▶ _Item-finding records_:
[BEGIN]
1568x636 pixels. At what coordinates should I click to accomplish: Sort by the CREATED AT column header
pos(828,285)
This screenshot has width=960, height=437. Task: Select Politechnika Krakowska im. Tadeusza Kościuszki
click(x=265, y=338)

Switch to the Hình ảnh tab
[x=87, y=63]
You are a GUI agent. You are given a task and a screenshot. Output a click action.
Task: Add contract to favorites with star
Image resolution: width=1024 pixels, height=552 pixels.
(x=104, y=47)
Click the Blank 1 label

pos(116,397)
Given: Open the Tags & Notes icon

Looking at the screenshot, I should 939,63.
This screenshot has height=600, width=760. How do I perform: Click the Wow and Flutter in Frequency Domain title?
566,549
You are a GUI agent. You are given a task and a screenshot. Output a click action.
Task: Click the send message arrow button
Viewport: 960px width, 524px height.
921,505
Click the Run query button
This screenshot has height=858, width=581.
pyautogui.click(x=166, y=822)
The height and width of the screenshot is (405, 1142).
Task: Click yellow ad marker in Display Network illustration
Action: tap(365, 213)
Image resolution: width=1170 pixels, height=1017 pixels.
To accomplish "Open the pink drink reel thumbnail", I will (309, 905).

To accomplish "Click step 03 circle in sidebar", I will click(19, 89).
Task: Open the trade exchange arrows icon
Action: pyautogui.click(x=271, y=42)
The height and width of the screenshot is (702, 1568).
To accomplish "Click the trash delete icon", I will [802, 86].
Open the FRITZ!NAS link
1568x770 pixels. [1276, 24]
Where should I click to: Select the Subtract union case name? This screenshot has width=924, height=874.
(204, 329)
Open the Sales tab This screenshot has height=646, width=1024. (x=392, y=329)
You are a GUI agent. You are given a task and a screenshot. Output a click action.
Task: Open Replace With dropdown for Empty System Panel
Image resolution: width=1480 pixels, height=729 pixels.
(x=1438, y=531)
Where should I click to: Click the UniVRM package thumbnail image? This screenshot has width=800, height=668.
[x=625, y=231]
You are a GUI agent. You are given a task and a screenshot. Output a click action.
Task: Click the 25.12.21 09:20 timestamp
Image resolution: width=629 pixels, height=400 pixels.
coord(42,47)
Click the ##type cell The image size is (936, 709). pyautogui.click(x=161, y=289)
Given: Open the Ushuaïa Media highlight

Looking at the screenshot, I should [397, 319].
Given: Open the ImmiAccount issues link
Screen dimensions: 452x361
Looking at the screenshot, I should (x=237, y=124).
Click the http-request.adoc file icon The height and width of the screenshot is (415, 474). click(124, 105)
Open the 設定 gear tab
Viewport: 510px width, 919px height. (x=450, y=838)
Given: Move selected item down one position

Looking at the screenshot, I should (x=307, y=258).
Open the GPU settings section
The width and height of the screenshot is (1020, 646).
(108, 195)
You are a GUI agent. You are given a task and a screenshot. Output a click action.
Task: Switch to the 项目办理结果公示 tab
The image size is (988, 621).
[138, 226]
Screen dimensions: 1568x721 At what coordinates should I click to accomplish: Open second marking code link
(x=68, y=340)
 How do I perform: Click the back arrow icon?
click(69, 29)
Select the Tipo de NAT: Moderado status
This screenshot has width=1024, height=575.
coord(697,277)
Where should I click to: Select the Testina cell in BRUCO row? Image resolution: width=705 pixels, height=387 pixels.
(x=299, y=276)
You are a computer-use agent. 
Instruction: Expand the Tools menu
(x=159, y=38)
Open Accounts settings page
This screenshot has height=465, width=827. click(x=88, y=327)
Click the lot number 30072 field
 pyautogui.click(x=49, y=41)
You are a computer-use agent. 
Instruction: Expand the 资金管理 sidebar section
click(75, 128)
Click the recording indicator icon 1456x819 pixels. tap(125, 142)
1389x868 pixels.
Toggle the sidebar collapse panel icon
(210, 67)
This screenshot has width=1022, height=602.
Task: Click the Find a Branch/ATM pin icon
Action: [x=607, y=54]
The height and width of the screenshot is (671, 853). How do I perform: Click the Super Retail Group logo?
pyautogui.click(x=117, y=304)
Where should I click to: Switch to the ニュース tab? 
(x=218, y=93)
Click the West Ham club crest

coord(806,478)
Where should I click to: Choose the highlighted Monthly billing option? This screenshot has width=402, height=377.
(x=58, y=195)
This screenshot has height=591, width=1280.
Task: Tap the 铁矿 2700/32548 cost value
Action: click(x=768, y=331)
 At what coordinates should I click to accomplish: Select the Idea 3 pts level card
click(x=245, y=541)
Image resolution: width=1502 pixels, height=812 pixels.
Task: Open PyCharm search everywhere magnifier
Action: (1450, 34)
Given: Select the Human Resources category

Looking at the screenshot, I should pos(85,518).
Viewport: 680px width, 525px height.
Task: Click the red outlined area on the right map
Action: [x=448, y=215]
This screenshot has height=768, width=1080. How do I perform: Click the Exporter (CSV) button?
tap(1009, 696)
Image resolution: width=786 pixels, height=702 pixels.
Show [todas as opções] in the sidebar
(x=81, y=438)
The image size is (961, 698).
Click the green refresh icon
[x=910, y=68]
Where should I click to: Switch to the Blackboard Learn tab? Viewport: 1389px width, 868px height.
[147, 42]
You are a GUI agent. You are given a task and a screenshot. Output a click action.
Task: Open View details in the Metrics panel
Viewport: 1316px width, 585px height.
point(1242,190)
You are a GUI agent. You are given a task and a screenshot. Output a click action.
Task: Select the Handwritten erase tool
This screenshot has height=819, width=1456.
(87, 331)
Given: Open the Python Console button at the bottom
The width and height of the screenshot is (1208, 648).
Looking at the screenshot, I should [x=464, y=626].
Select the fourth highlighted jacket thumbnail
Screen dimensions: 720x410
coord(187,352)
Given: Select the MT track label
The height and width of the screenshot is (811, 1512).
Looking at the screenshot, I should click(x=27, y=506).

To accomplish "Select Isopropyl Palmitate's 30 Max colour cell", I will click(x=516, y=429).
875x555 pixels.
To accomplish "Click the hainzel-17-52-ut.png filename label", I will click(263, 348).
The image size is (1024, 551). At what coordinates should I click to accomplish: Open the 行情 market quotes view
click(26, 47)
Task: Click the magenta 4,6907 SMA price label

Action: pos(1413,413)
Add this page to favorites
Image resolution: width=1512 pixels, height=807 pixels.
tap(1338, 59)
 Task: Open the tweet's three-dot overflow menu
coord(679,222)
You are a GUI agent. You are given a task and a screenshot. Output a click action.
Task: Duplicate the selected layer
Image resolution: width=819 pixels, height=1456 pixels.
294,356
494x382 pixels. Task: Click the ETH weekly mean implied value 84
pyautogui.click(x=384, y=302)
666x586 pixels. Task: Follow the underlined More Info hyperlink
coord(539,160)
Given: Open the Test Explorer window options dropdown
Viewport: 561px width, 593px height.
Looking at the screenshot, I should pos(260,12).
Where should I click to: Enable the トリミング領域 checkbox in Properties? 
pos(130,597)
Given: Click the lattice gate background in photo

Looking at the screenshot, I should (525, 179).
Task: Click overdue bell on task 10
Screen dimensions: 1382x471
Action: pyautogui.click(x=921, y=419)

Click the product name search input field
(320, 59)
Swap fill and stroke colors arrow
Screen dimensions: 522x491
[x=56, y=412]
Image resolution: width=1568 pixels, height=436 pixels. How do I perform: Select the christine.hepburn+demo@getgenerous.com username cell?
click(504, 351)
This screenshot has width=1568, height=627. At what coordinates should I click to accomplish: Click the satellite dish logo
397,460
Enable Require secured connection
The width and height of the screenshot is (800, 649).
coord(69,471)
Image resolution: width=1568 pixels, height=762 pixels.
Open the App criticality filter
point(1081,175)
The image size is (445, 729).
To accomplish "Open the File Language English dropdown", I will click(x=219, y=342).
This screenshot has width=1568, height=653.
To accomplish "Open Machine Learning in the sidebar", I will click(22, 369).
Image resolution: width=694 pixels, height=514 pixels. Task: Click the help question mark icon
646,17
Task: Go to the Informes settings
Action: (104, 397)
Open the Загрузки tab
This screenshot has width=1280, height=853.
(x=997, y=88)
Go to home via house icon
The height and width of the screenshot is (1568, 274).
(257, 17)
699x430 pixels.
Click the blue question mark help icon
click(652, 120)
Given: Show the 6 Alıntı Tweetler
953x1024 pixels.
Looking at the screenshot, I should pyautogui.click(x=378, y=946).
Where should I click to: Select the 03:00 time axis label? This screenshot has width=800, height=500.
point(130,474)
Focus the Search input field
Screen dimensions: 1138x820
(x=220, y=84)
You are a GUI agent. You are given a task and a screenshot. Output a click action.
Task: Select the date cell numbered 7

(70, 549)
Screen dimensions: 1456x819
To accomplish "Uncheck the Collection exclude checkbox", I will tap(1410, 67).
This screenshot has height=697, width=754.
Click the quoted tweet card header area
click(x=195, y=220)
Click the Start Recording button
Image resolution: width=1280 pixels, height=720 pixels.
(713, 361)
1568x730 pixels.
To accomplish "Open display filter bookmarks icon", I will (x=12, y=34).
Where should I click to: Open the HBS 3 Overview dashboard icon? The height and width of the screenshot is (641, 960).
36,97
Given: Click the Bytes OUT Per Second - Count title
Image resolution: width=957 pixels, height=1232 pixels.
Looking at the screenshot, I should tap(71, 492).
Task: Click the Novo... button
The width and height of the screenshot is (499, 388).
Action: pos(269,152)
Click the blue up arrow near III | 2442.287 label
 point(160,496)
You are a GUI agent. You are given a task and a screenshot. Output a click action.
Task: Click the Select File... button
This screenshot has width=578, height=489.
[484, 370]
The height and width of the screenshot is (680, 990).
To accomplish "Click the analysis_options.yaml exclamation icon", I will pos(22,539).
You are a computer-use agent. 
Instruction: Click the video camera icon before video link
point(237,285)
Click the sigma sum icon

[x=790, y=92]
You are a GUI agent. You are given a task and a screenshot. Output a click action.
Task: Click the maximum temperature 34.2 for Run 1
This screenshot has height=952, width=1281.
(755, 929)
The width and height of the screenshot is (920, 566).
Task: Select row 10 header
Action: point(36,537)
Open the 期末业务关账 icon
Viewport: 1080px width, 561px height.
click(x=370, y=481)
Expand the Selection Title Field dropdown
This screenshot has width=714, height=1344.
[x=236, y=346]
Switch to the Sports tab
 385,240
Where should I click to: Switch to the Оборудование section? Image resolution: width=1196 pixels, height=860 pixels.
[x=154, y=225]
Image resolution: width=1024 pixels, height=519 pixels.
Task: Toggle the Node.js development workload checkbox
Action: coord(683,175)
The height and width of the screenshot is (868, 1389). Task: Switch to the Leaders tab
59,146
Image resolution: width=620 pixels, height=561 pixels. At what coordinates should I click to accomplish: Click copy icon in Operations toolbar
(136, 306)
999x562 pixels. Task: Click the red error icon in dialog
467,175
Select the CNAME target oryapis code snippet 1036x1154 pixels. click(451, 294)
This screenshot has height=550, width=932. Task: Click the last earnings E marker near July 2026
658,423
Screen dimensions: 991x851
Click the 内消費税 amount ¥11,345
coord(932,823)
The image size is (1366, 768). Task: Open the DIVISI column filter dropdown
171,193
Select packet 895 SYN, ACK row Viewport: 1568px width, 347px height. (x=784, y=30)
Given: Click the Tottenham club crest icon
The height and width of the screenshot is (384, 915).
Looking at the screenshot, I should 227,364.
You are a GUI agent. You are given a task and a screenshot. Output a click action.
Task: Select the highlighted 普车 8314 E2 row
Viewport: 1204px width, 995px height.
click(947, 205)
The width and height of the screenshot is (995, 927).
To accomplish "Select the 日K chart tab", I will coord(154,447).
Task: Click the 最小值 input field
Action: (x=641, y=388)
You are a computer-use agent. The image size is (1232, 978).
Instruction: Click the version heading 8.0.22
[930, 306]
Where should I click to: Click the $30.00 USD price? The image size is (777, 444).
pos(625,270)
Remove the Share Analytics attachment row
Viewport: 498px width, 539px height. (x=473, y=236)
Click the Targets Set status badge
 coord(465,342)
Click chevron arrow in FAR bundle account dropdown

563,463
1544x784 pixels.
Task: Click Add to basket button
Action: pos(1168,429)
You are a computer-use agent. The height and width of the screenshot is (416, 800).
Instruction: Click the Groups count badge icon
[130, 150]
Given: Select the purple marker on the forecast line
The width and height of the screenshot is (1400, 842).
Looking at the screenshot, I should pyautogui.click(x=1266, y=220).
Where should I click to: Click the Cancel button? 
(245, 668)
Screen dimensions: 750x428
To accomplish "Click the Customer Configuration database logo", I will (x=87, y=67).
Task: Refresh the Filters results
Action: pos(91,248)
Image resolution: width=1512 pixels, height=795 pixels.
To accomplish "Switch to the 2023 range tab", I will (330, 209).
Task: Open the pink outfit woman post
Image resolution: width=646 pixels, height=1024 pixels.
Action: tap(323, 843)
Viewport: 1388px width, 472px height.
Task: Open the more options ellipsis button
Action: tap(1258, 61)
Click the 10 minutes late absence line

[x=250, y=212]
[END]
▶ _Exercise goal_: Rewrite the lines starting at the one containing "Image resolution: width=1170" and ending at the one containing "[x=625, y=231]", with "thumbnail" changed to "preview" and nothing else altered.

▶ _Written response_:
Image resolution: width=1170 pixels, height=1017 pixels.
To accomplish "Open the pink drink reel preview", I will (309, 905).

To accomplish "Click step 03 circle in sidebar", I will click(19, 89).
Task: Open the trade exchange arrows icon
Action: pyautogui.click(x=271, y=42)
The height and width of the screenshot is (702, 1568).
To accomplish "Click the trash delete icon", I will [802, 86].
Open the FRITZ!NAS link
1568x770 pixels. [1276, 24]
Where should I click to: Select the Subtract union case name? This screenshot has width=924, height=874.
(204, 329)
Open the Sales tab This screenshot has height=646, width=1024. (x=392, y=329)
You are a GUI agent. You are given a task and a screenshot. Output a click action.
Task: Open Replace With dropdown for Empty System Panel
Image resolution: width=1480 pixels, height=729 pixels.
(x=1438, y=531)
Where should I click to: Click the UniVRM package preview image? This screenshot has width=800, height=668.
[x=625, y=231]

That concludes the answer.